■ Your assignment
The lines to copy run from the one containing "Screen dimensions: 728x582" to the last line of the entries; output those lines exactly and only them, without pictures.

[Collected data entries]
'''

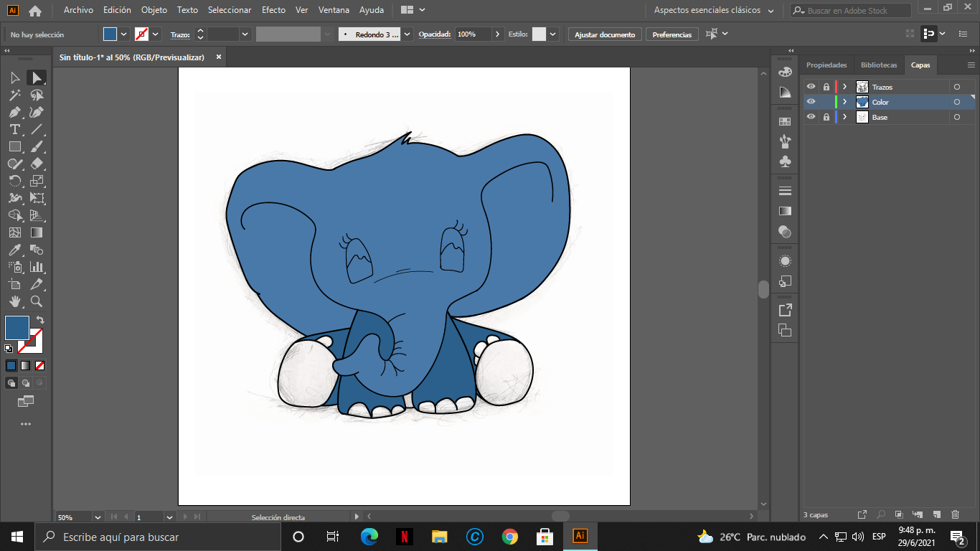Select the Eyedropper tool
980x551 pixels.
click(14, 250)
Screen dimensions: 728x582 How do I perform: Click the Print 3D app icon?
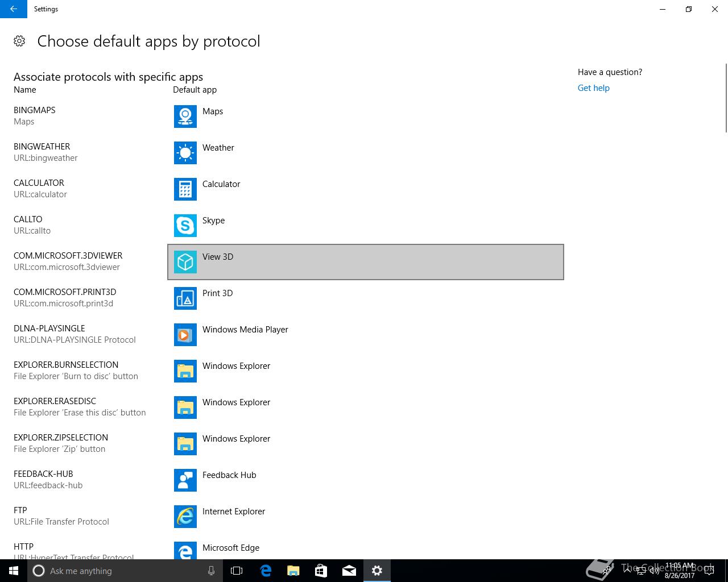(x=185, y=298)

'''

■ Result of this exercise
Screen dimensions: 728x582 How do I perform: Click the Print 3D app icon?
(x=185, y=298)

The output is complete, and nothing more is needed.